Sara Kaweesa, Doctoral Student, Centre for Development Research, BOKU
“Oh Uganda! the land that feeds us by sun and fertile soil grown…” is a line in the third stanza of the country´s national anthem depicting that soil fertility has always been of ultimate importance. However, some regions of the country are already experiencing low and declining soil fertility. Almost 70% of Uganda was degraded by soil erosion and soil nutrient depletion between 1945 and 1990 especially in hilly and mountainous areas and highly populated areas. More than 20% of agricultural land and pastures in the country have been irreversibly degraded[i]. Studies also show soil nutrient depletion, mostly nitrogen among others; mining and little or no replenishment of nutrients [ii]. Ranking 104, food insecurity in some regions is between serious and alarming.[iii] Regional inequalities in food and nutrition security critically persist e.g. those under 5 years, refugees and vulnerable groups. Maize, beans and bananas remain important for food security[iv]. Therefore, in the national development plan, the agriculture sector highlights promoting sustainable land and soil management practices for soil conservation and healthy food production[v].

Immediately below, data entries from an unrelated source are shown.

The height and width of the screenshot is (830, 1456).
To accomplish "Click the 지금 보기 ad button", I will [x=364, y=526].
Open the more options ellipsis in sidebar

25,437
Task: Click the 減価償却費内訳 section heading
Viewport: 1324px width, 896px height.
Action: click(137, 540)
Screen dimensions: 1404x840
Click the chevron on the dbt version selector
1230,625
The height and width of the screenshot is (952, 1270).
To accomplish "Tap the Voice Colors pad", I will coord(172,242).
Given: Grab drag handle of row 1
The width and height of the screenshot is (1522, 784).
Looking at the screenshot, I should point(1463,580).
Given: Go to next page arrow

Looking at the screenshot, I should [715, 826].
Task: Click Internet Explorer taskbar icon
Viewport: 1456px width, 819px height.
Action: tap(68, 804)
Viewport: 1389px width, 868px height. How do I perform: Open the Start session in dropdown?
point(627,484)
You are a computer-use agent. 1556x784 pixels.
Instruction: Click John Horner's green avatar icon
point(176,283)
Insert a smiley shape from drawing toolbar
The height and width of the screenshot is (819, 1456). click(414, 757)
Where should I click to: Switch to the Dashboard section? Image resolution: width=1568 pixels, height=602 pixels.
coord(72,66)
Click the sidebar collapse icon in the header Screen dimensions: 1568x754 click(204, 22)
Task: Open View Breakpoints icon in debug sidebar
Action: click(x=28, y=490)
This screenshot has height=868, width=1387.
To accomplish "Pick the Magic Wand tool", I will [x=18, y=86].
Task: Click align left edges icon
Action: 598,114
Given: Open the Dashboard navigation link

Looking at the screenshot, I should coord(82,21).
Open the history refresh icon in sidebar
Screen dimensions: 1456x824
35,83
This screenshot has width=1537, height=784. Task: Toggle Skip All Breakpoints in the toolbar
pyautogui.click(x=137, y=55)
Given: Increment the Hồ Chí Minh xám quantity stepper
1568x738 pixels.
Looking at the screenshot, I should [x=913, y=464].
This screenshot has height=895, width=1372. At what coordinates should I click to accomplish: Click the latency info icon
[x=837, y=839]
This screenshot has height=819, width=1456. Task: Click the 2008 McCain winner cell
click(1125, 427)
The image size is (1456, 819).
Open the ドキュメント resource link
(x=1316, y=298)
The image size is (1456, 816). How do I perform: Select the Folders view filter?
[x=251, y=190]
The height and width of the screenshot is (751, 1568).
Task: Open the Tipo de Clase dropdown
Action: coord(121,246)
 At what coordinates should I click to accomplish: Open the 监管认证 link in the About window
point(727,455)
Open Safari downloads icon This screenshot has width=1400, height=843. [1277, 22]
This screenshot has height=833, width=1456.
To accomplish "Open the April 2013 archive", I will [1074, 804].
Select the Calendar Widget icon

On the other hand, the tropical climate and two rainy seasons generally give potential for production of healthy food in addition to employing a great portion of the population. Nonetheless the impacts of climate change like floods and droughts have direct and serious consequences on food security. This means increasing resilience is vital as it is one of Uganda´s most relevant approach to climate adaptation.
Area specific soil analyses covering the entire country are long needed to increase agricultural production and productivity. Restoring and or improving land and soil quality and soil pollution have to be dealt with. Food markets i.e. their proper functioning, timely access to market information and notably protection from unfair food price volatility have to be addressed. Other obstacles like high cost of soil analyses, outdated soils inventory/map; expensive soils databases, inadequate knowledge management and implementation of policies to enable farmers to invest in sustainable soil and land use management practices have to be seriously considered.
[i] Dregne, H.E. (1990) Erosion and soil productivity in Africa. Journal of Soil and Water Conservation, 45, 431- 436.
[ii] Nkonya, E., Kaizzi, C. and Pender, J., 2005. Determinants of nutrient balances in a maize farming system in eastern Uganda. Agricultural systems, 85(2), pp.155-182.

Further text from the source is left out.